What you should do.
Copy out each of the lines below without any change, omitting the pictures from your answer.

---------- Material to process ----------

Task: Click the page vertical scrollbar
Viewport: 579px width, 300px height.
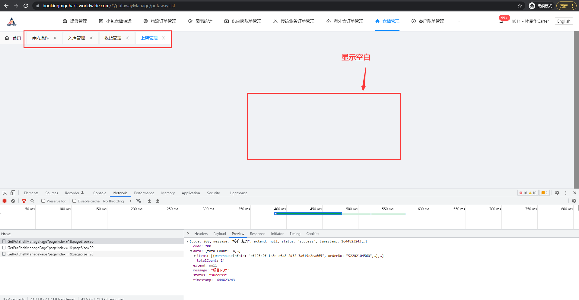Action: tap(576, 108)
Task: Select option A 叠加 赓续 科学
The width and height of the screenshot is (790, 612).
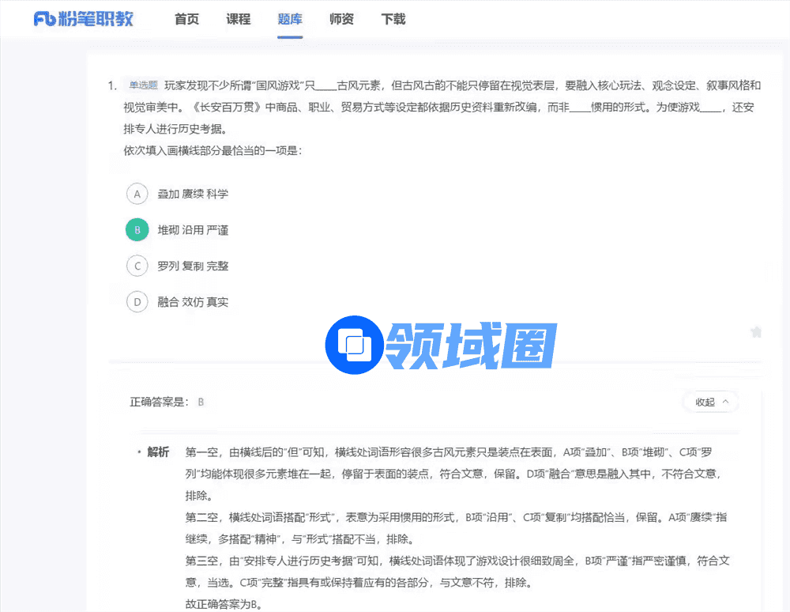Action: 137,194
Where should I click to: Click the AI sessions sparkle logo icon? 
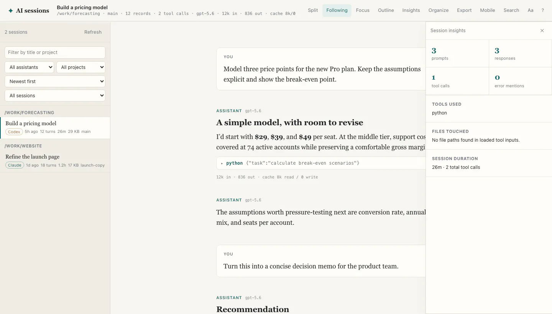coord(11,11)
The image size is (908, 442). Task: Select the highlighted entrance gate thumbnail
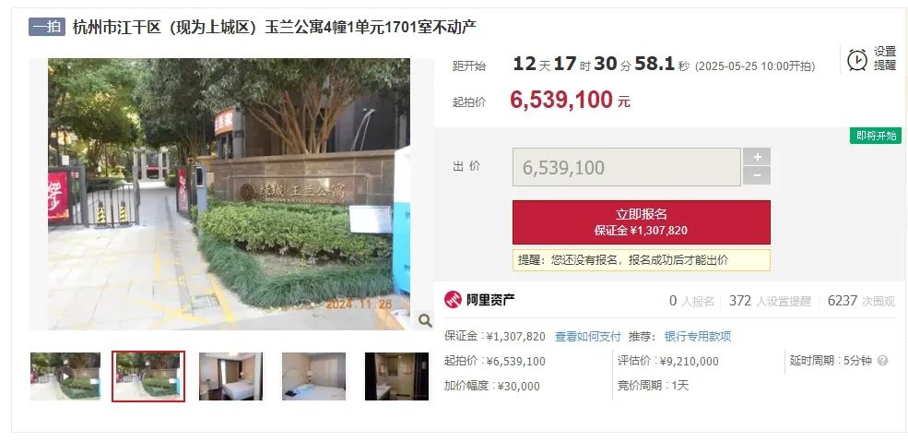pyautogui.click(x=148, y=376)
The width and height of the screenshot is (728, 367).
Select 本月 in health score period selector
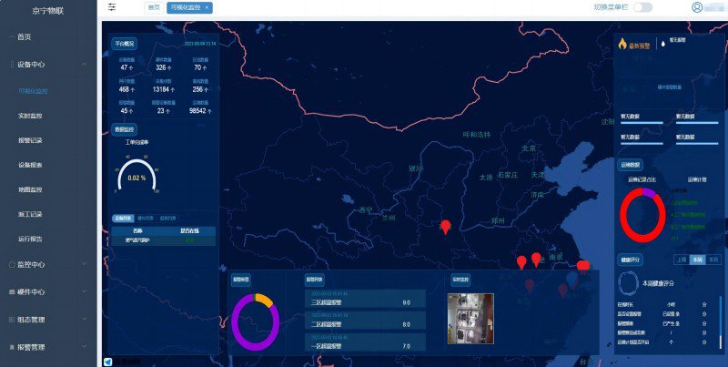(x=713, y=260)
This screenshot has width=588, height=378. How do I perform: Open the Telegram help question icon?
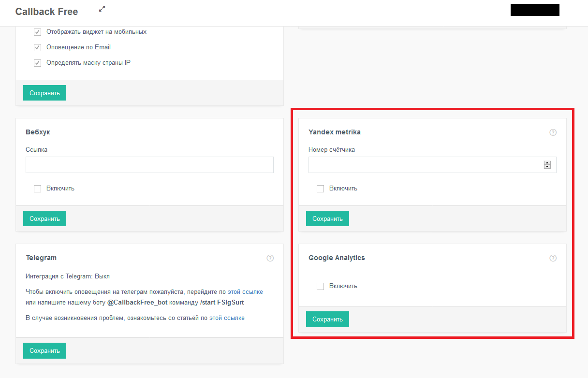(270, 258)
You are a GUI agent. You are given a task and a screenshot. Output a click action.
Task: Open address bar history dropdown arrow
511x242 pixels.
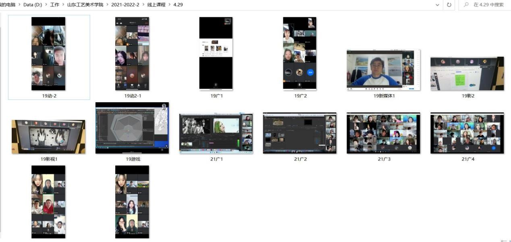[x=437, y=5]
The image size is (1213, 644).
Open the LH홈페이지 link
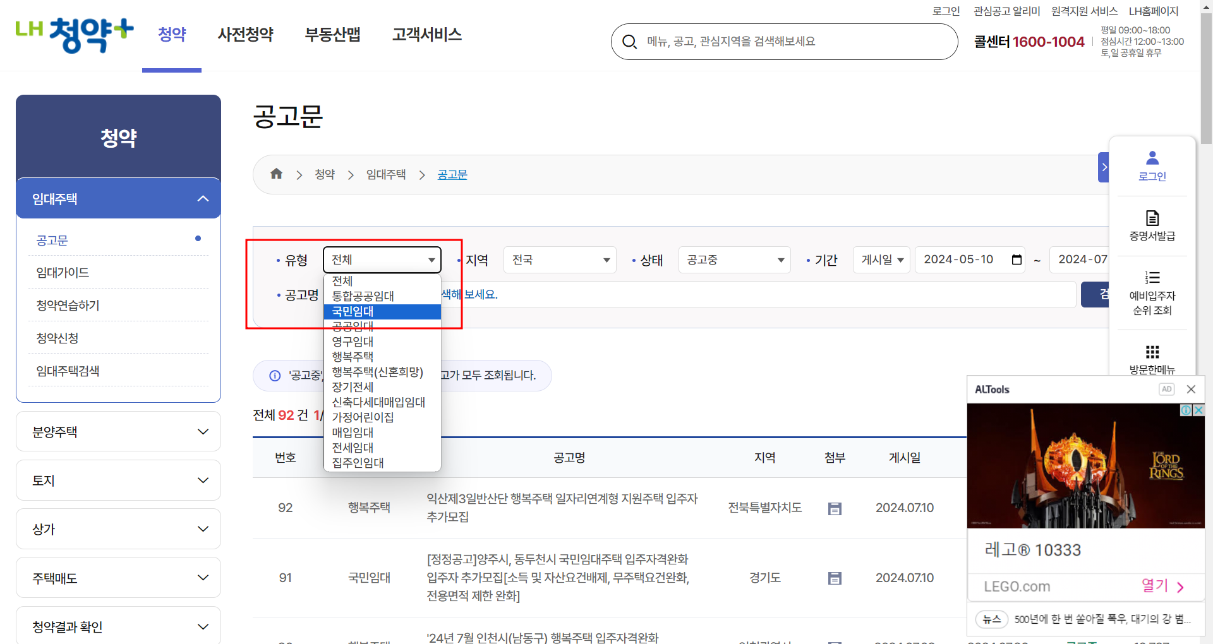click(x=1154, y=11)
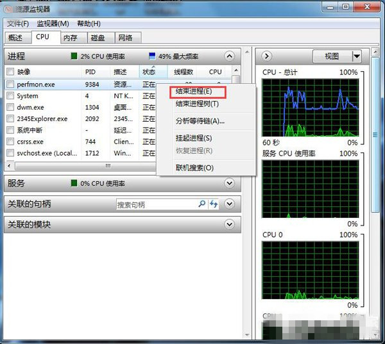Click the green CPU usage indicator in 进程 header
385x344 pixels.
74,56
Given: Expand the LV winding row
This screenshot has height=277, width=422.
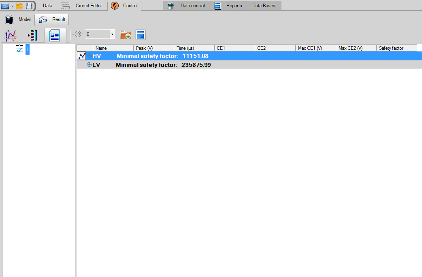Looking at the screenshot, I should (89, 65).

----------

Answer for the task.
Task: Click the page vertical scrollbar
Viewport: 579px width, 300px height.
Action: tap(576, 108)
Task: Select option A 叠加 赓续 科学
The width and height of the screenshot is (790, 612).
Action: 137,194
Where should I click to: Click the AI sessions sparkle logo icon? 
coord(11,11)
The image size is (908, 442). Task: Select the highlighted entrance gate thumbnail
pyautogui.click(x=148, y=376)
The width and height of the screenshot is (728, 367).
Select 本月 in health score period selector
(x=713, y=260)
This screenshot has width=588, height=378. How do I perform: Open the Telegram help question icon?
(270, 258)
You are a GUI agent. You are given a task and a screenshot. Output a click action.
Task: Open address bar history dropdown arrow
511x242 pixels.
[x=437, y=5]
The image size is (1213, 644).
Open the LH홈페이지 link
click(x=1154, y=11)
Click the green CPU usage indicator in 进程 header
385x344 pixels.
74,56
Given: Expand the LV winding row
This screenshot has height=277, width=422.
Looking at the screenshot, I should (89, 65).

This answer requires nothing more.